For another thing, Amazon was snarky and disingenuous in its announcement. It ignored the fact that it is the online retailing monopoly, especially in e-books, where it dominates with 80% of all e-book sales. It acted as if it were a poor little store being pounded by huge, monopolistic publishers—as if Amazon, and not publishers, were being squeezed in today's marketplace. And it totally ignored authors, the ones who ultimately will suffer most from the pricing wars.
Its announcement attacked Macmillan "one of the 'big six' publishers" (cue horror-movie soundtrack), and condemned it for having "a monopoly over their own titles." How horrible, you must be thinking. Next thing you know, authors will have monopolies over their own books. Finally, it says that prices above $9.99 are "needlessly high for e-books."

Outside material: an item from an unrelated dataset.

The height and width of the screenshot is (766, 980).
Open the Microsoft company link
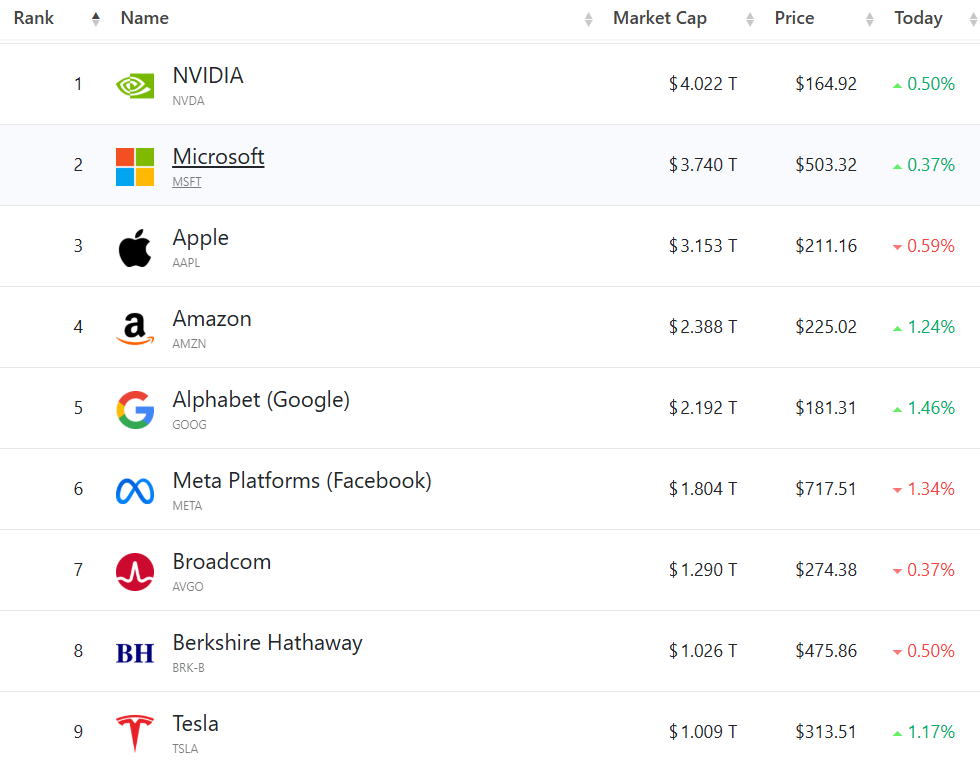[x=218, y=157]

In my previous post, I briefly sketched the economics that lead to decisions about pricing. Given two facts—that e-books cannibalize the book market, rather than expanding it, and that the cost of printing and distributing a physical book amounts to no more than 12% or so of the price—then cutting e-book prices to half or a third of the hardcover price necessarily deprives the author of income.

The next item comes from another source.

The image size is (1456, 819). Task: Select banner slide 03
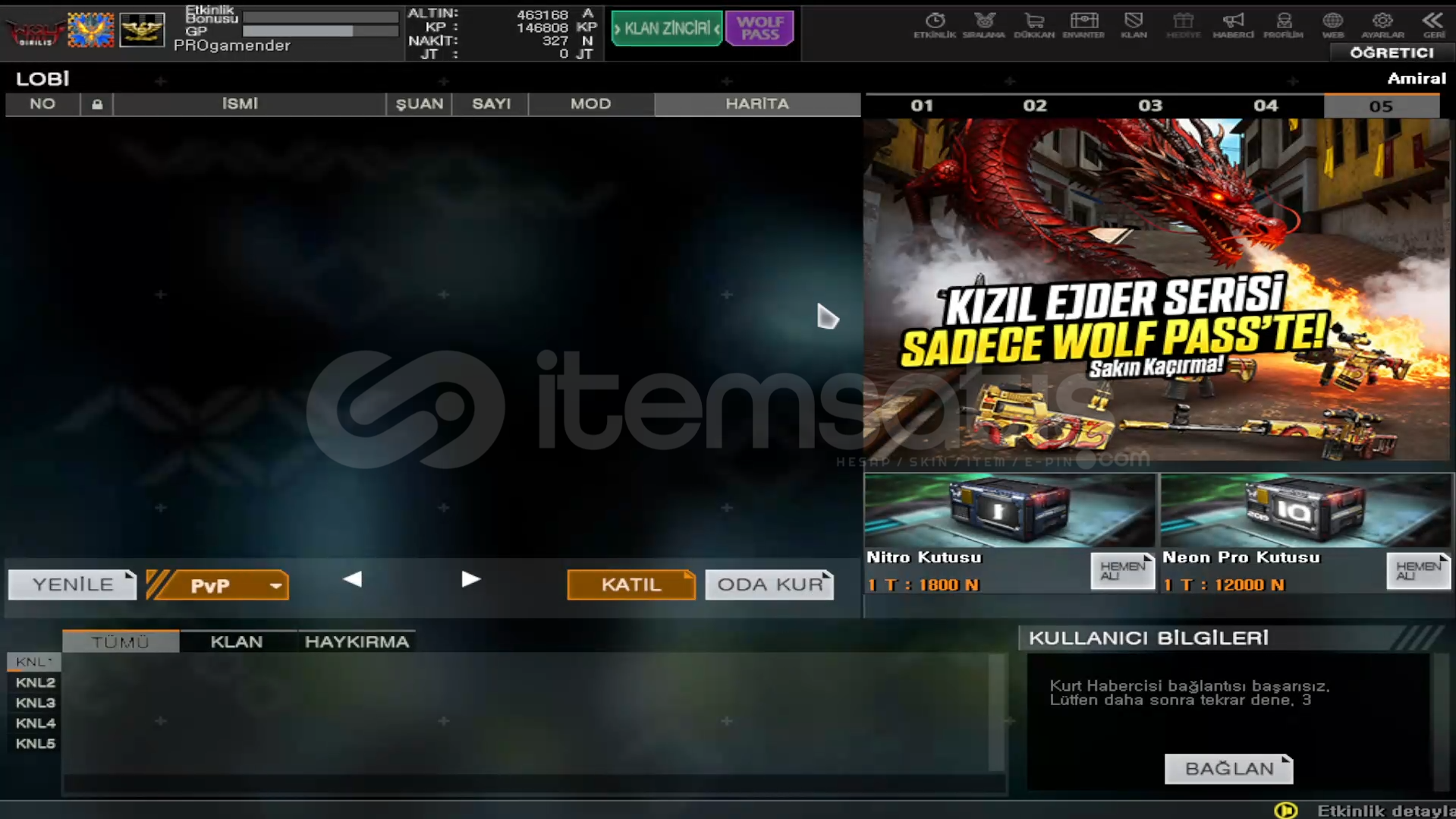[1149, 106]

In the case of my book, $9.99 represents only 27% of the hardcover list price. Since royalties represent a percentage of the list price, cutting the list price of my book by 73% absolutely must result in a lower royalty payment. On top of that, the industry standard (at the moment) for royalties on e-books is actually lower than for hardcovers—and publishers are trying to cut it down still farther. Even the modest increase in e-book prices that Macmillan demands still represents a major cut from the hardcover price. So Amazon's claim that it will "ultimately" cave in offers no comfort to us authors. We lose either way—and our incomes from writing are already past the breaking point.
For readers, the question is, how much do you value books? Is guaranteeing Amazon's market domination more important to you than guaranteeing a steady and varied supply of good books? The short-term gain of being able to buy an e-book for only $10 or $15 will come at the long-term cost of driving authors out of the business of writing books.